Sr. Jacinto preocupou-se, que agora eram três e depois passaram a 4 e a seguir chegaram a 5, a mais

nova a sua alegria, tão parecida com a mãe que era. De físico, de personalidade, tinha maiores

ambições. Ora com a família a crescer, o Sr. Jacinto preocupava-se ainda mais e trabalhava mais,

justamente o suficiente para assegurar que os três filhos pudessem crescer, estudar e fazerem-se à vida,

nas mesmas condições e com o mesmo conforto que todos os outros de famílias mais abastadas. Ou

quase. Certo era que os três estavam na capital, só a mais nova se tinha licenciado, mas os três bem

empregado. O mais velho era eletricista, o do meio estava na construção civil, e ela trabalhava numa

grande empresa de estrangeiros. Falava línguas, vestia de negócios, andava sempre pintada e arranjada.

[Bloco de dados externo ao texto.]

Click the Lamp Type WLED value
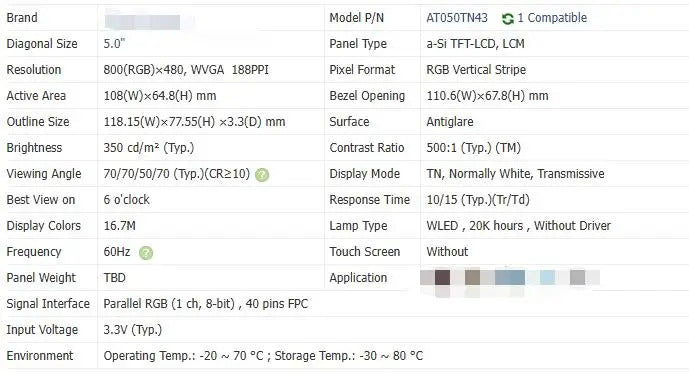The image size is (689, 374). pyautogui.click(x=519, y=226)
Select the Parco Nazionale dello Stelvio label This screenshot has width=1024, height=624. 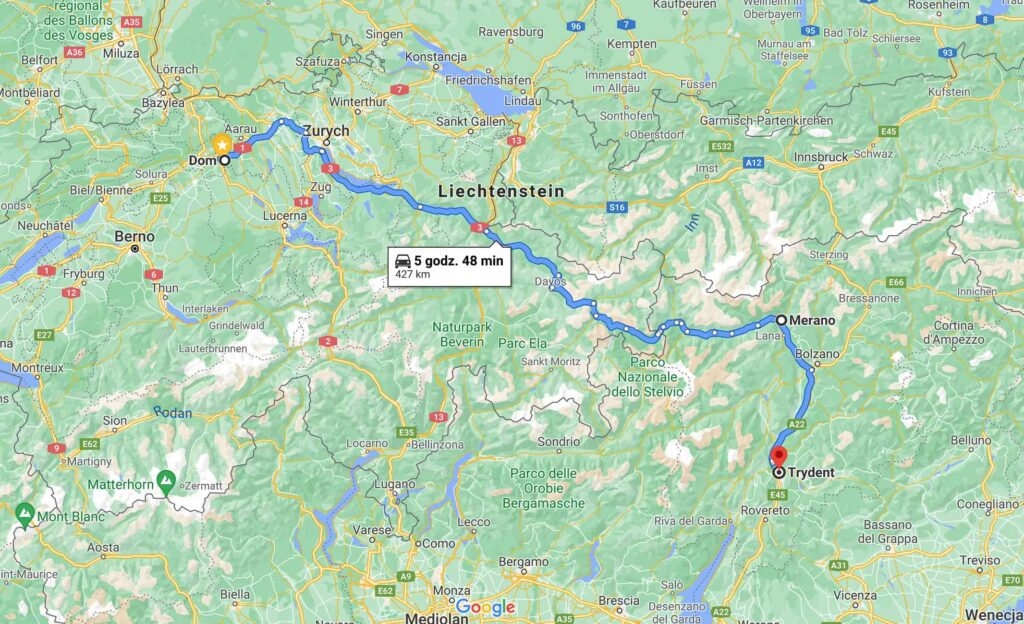tap(647, 377)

Os três tinham casado, já havia netos que vinham de vez em quando, mas apesar da família a crescer, a

casa ia ficando cada vez mais vazia. Especialmente depois da morte da Maria, os miúdos vinham ainda

menos, os netos iam crescendo longe do olhar do avô. E o Sr. Jacinto, que outrora trabalhava por

preocupações, agora tinha que explicar ás novas clientes que não, que não se ia reformar, que era

mesmo das flores que gostava e que portanto para o ano ainda estaria disponível. Como no ano

passado, e todos os outros antes desse.